Achtergrond[bewerken | brontekst bewerken]

Op 25 februari nam luitenant-generaal James Longstreet het bevel op zich van het Department of Virginia and North Carolina. Hij kreeg vier doelstellingen. Ten eerste moest hij Richmond verdedigen. Ten tweede diende hij indien nodig ondersteuning te verlenen aan het Army of Northern Virginia van generaal Robert E. Lee. Ten derde moest hij de nodige voorraden bij elkaar zien te krijgen om de Zuidelijke legers te bevoorraden en zijn vierde doel was de inname van het Noordelijke garnizoen in Suffolk. Om deze taken te volbrengen had Longstreet de beschikking over drie divisies.

Verdedigingswerken van Suffolk[bewerken | brontekst bewerken]
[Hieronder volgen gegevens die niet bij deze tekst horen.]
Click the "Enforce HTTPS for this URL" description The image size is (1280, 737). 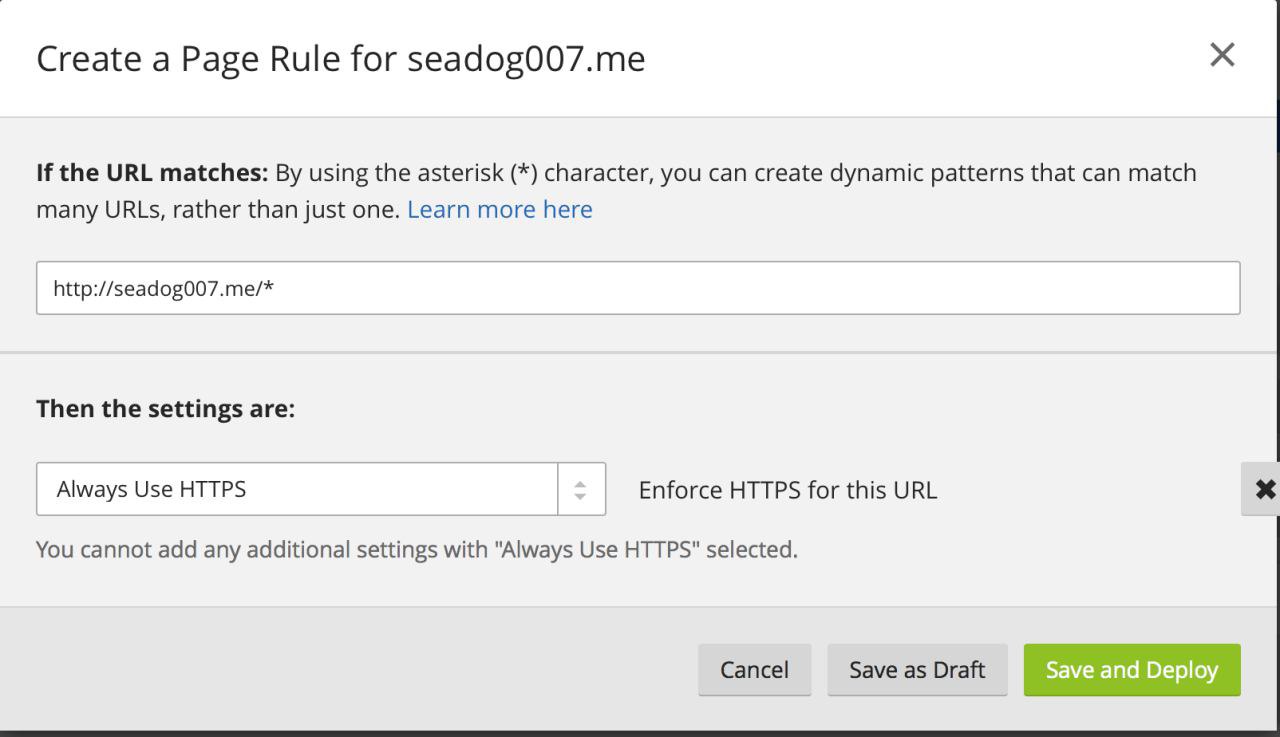[x=788, y=491]
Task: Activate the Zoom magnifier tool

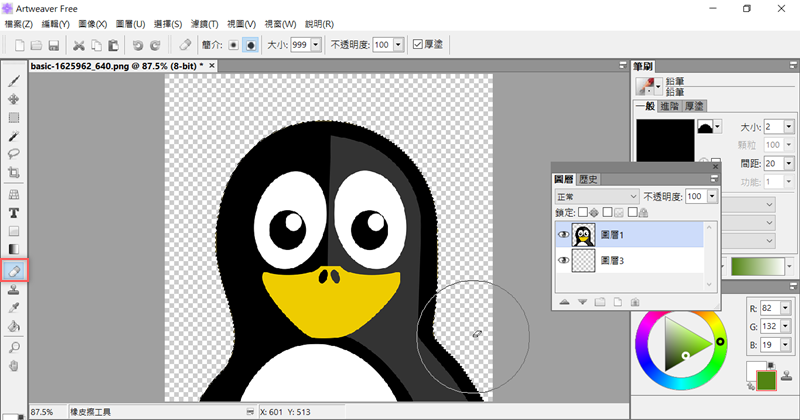Action: pyautogui.click(x=15, y=346)
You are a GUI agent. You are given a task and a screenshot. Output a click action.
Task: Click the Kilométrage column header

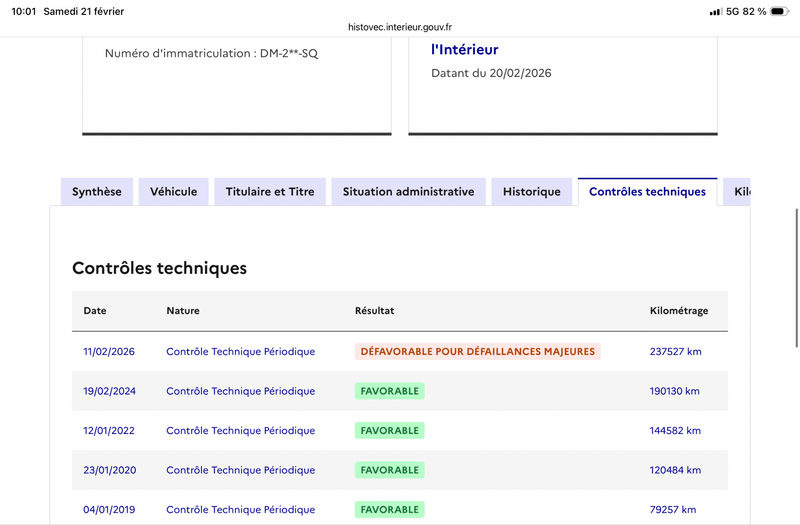[x=679, y=311]
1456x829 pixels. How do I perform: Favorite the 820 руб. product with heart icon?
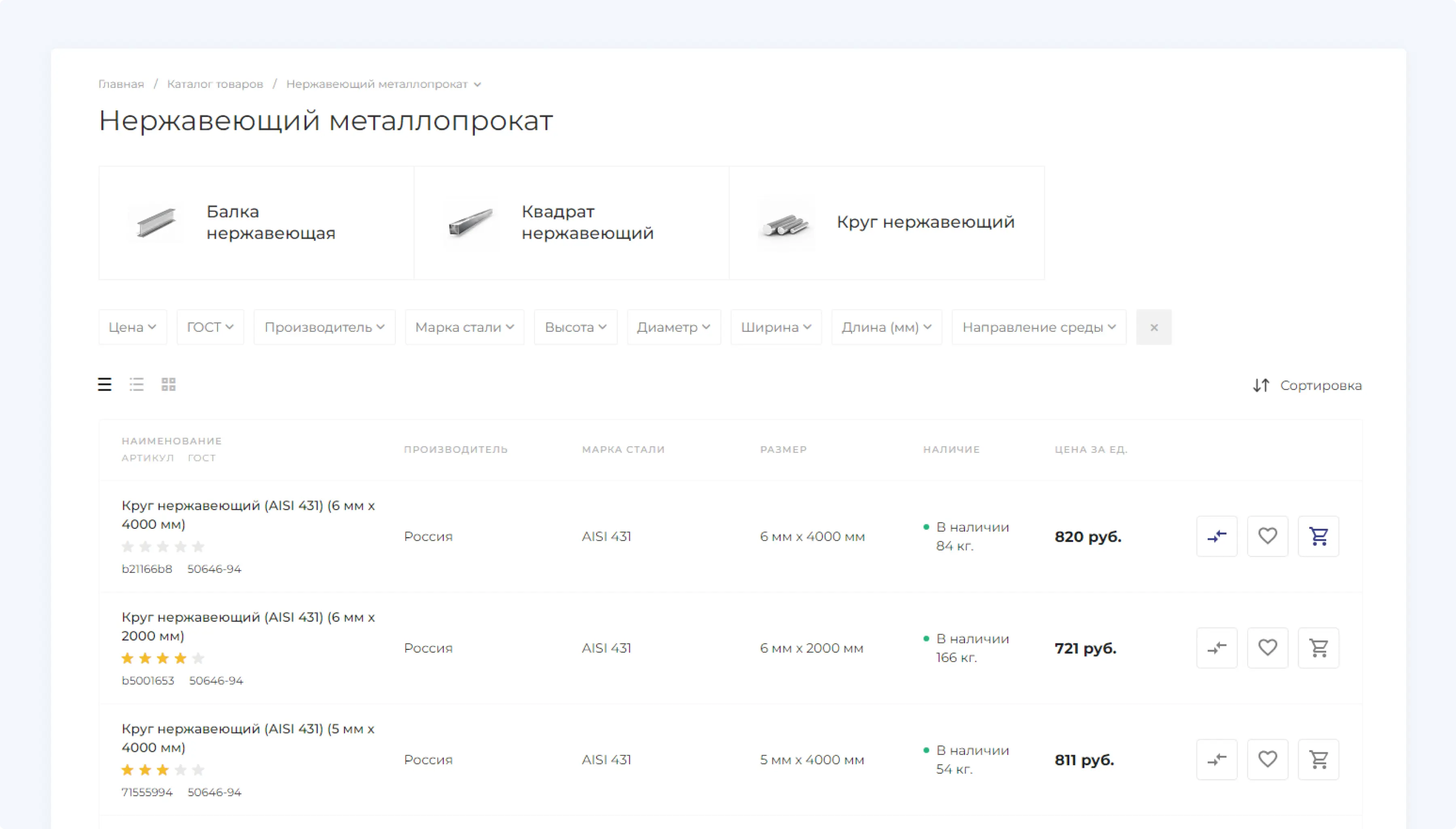coord(1267,536)
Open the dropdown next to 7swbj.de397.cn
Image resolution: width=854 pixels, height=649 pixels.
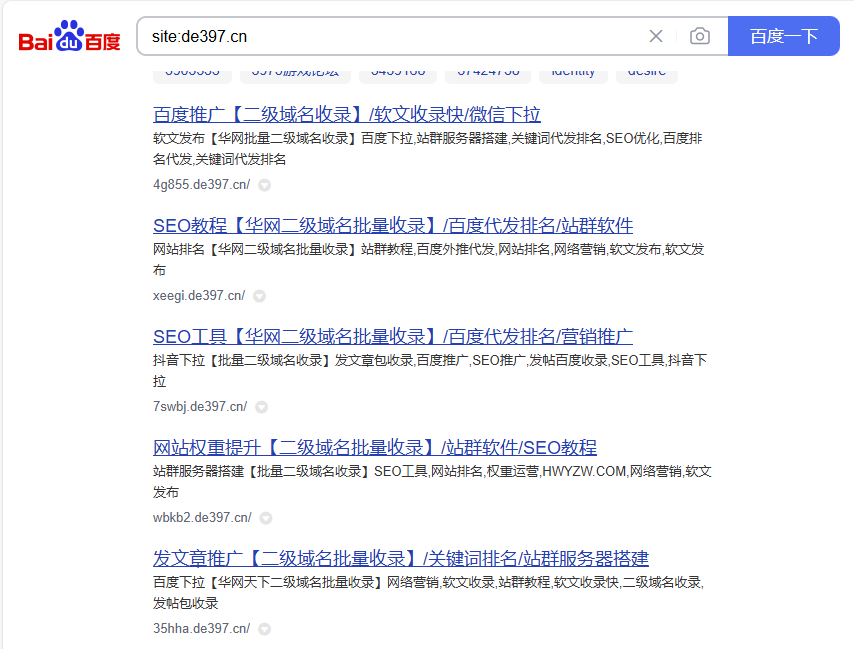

Het garnizoen van Suffolk werd aangevoerd door generaal-majoor John J. Peck. Het bestond uit één divisie van het VII Corps onder leiding van brigadegeneraal Michael Corcoran. Toen Longstreet naderde werd een tweede divisie uitgeleend aan Suffolk van het IX Corps onder leiding van George W. Getty en een derde divisie van Washington. Peck kreeg ondersteuning van twee flottieljes van vice-admiraal Samuel P. Lee. Peck organiseerde de verdediging van de stad in een grote cirkelvormige structuur. Het zuidwestelijk deel werd aangevoerd door kolonel Robert Sanford Foster, het zuidoostelijke front door brigadegeneraal Charles C. Dodge, het noordwestelijke front door brigadegeneraal Henry D. Terry en het noordoostelijk front door kolonel Arthur H. Dutton. Corcoran had het algemeen bevel over het zuiden en Getty over het noorden. De rivier werd beschermd door de marine. Ten oosten van de stad lagen de Great Dismal moerassen. De westelijke flank werd beschermd door de Nansemond-rivier. De twee flottieljes werden aangevoerd door luitenant Roswell Lamson en luitenant William B. Cushing.

Het beleg[bewerken | brontekst bewerken]

Op 11 april naderden Longstreets eenheden Suffolk. Ze staken de Nansemond over en veroverden verschillende voorposten en joegen een cavalerieregiment op de vlucht. De Noordelijke linies waren echter te sterk om aan te vallen. Daarom besliste brigadegeneraal Micah Jenkins om zich in te graven op de westelijke oever van de rivier.

Peck liet de verdediging van de rivier in handen van de marine en verplaatste de meeste van zijn infanterie naar het zuidelijke front. Longstreet zou inderdaad de aanval openen in het zuidelijke deel. Picketts divisie viel de linies aan van Foster en Dodge. Daaruit bleek al snel dat de Noordelijk linie te sterk was voor een frontale aanval. De volgende dag deed Foster een uitval en veroverde een groot deel van zijn voorposten terug. De volgende dagen werden de linies van Corcoran getest op zwakke plaatsen. Pickett stuurde verkenners door de moerassen om een eventuele doorgang te vinden. Ook dit bracht niets op. Longstreet besefte dat hij via het zuiden de stad niet zou kunnen innemen. Zowel Peck als Longstreet richtten hun aandacht op het noordelijke front. De divisie van generaal-majoor John Bell Hood nam stellingen in langs de westelijke oever van de rivier. In de slagen bij Norfleet House en Hill's Point probeerden beide partijen de vijand te slim af te zijn. Toen ook daar geen beslissing viel, hield Longstreet zich bezig met het plunderen van de regio om genoeg voorraden naar Lee te sturen.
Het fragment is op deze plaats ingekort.